Input data
● ● ● ● ●

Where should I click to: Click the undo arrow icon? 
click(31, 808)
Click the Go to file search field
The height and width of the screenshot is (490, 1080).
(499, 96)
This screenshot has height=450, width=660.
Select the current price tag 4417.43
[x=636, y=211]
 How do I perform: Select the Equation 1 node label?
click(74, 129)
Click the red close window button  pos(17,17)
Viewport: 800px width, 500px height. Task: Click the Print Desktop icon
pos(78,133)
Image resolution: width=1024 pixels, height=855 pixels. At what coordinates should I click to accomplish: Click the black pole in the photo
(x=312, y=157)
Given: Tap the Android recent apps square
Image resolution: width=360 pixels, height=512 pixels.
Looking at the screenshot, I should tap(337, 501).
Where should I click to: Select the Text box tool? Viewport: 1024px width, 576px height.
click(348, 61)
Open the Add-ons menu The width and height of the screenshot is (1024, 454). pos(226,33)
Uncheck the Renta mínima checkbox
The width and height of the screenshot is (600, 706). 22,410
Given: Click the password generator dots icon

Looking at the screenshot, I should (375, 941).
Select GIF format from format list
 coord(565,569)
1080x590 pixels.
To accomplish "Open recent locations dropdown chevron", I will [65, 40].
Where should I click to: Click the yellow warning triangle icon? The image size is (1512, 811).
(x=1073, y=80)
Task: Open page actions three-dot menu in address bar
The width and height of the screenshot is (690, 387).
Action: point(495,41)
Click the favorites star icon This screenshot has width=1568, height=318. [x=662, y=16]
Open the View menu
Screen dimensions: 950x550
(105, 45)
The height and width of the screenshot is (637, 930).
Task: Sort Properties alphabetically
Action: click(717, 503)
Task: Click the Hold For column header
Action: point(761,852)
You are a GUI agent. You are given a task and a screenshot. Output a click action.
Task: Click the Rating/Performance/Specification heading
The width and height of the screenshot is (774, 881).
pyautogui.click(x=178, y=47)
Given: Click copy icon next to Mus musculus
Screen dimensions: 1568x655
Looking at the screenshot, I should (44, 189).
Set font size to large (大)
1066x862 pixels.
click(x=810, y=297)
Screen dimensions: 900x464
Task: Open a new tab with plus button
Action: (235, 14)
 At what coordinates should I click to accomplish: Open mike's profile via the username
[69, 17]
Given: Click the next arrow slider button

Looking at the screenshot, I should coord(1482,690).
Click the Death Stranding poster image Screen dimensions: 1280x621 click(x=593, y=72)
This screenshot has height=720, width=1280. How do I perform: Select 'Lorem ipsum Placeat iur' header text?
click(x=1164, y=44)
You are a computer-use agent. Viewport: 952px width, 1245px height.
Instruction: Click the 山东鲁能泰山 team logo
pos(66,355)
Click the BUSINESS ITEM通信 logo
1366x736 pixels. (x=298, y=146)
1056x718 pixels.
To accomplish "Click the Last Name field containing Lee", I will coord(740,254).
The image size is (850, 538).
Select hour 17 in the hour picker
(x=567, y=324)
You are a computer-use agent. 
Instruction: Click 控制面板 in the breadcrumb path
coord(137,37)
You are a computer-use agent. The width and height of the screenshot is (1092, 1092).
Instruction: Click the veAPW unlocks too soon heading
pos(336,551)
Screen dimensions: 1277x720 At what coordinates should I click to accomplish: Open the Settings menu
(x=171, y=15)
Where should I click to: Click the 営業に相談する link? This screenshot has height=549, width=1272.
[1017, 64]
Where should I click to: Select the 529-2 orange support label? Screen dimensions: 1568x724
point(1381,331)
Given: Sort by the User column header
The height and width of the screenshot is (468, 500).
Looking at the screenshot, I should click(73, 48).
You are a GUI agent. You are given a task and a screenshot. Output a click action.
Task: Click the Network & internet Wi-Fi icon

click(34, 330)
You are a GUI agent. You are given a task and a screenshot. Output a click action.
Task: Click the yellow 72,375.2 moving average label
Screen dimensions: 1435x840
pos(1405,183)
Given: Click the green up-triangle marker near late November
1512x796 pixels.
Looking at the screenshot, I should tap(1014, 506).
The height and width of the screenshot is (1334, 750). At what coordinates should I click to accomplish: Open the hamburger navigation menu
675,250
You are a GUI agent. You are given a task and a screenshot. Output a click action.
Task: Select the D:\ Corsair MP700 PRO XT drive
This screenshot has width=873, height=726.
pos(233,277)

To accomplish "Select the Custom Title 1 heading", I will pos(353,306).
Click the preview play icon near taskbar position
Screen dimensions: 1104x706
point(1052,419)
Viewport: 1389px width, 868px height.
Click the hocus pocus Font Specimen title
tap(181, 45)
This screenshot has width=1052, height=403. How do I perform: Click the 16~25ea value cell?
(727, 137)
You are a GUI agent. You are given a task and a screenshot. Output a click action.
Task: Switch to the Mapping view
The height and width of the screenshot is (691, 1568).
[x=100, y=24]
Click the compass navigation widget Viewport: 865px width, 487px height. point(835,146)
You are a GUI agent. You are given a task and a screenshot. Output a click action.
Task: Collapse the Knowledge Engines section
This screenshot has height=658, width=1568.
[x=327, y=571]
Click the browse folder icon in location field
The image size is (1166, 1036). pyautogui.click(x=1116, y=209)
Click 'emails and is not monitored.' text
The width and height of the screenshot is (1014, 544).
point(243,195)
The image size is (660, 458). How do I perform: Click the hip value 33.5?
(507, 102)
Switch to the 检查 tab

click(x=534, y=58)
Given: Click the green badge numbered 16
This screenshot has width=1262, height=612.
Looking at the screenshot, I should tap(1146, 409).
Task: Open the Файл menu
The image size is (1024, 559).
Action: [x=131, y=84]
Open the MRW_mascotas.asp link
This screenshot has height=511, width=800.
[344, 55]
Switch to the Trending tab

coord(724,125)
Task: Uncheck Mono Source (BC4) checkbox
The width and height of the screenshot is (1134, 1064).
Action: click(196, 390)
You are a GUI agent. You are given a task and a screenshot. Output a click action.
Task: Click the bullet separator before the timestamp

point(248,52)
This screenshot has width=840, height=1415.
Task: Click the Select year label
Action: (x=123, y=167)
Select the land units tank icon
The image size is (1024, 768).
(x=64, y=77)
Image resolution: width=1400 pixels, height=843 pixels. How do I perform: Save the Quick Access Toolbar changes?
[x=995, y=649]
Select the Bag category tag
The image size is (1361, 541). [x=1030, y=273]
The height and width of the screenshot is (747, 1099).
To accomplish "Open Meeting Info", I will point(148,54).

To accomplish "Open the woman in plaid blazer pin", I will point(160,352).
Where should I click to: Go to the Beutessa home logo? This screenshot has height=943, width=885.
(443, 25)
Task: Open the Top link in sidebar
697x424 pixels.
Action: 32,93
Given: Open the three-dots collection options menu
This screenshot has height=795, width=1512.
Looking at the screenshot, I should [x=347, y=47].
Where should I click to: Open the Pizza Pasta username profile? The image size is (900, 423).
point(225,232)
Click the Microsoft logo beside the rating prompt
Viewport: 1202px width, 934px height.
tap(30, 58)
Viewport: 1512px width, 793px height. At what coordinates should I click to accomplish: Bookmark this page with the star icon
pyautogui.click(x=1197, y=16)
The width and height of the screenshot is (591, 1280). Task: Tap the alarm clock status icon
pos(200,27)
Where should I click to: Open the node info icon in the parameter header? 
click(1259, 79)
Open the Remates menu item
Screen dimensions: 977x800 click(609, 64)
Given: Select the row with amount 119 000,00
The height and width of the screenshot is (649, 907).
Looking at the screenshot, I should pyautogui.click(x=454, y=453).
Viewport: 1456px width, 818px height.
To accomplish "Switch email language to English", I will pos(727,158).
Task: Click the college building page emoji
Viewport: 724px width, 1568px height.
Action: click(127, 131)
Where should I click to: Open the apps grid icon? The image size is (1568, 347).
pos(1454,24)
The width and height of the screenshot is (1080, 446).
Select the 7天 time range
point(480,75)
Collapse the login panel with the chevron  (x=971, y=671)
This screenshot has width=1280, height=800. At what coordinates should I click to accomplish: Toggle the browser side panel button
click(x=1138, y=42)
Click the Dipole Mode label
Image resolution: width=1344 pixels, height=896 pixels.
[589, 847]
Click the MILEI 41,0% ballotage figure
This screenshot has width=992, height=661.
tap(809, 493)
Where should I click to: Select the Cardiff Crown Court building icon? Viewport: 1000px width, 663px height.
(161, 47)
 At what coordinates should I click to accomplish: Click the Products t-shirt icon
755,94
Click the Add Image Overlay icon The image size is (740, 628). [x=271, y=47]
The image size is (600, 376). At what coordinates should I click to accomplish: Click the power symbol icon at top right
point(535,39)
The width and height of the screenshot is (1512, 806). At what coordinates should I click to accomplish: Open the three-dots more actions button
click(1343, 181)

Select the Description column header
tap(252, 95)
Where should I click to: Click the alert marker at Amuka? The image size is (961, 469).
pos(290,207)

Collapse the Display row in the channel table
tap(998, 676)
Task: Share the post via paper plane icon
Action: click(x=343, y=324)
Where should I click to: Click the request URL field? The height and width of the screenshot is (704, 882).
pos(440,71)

● ● ● ● ●

Work task
Show every line from the entries above in which "will" appears.

Answer to this problem
To accomplish "Open recent locations dropdown chevron", I will [65, 40].
To accomplish "Click the Last Name field containing Lee", I will coord(740,254).
To accomplish "Select the Custom Title 1 heading", I will pos(353,306).
To accomplish "Open Meeting Info", I will point(148,54).
To accomplish "Open the woman in plaid blazer pin", I will point(160,352).
To accomplish "Switch email language to English", I will pos(727,158).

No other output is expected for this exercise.